The verdict; I'm passing on Groupon and here's why:
The company is running at about break-even and if they wanted to, could run the business to make money (reduce marketing expense and expansion). For now however, they appear to be happy flirting with profitability and hoping that a maturing operating strategy leads to bottom line improvements.
As for growth, revenue is still growing but its higher margin local business has slowed. And while gross deal margins or "take" in the parlance of the cognoscenti are stable at 30%-40% for now, there doesn't seem to be any guarantee they will stay that way. My guess would be that they head lower.
On the plus side, the brand is definitely worth something and it is not expressed in the balance sheet. I think you could estimate the brand value at $1-3 billion dollars.

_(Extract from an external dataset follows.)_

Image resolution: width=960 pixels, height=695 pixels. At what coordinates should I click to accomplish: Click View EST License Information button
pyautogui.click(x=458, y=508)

I have to admit that at first, I thought their model would be easily replicable and that they would soon be out of business. But it seems like, despite serious attempts by both Amazon (AMZN) and Google (GOOG) to enter the market, their biggest competition is a private company called Living Social. To me this would seem to suggest that people think of a Groupon and/or its offering structure as a unique product type that they really only want from a specialty provider. Otherwise, why wouldn't they use the sites that already have authenticity and their credit cards (Amazon & Google)? This is the value of Groupon's fist mover advantage, its aggressive growth, and its franchise.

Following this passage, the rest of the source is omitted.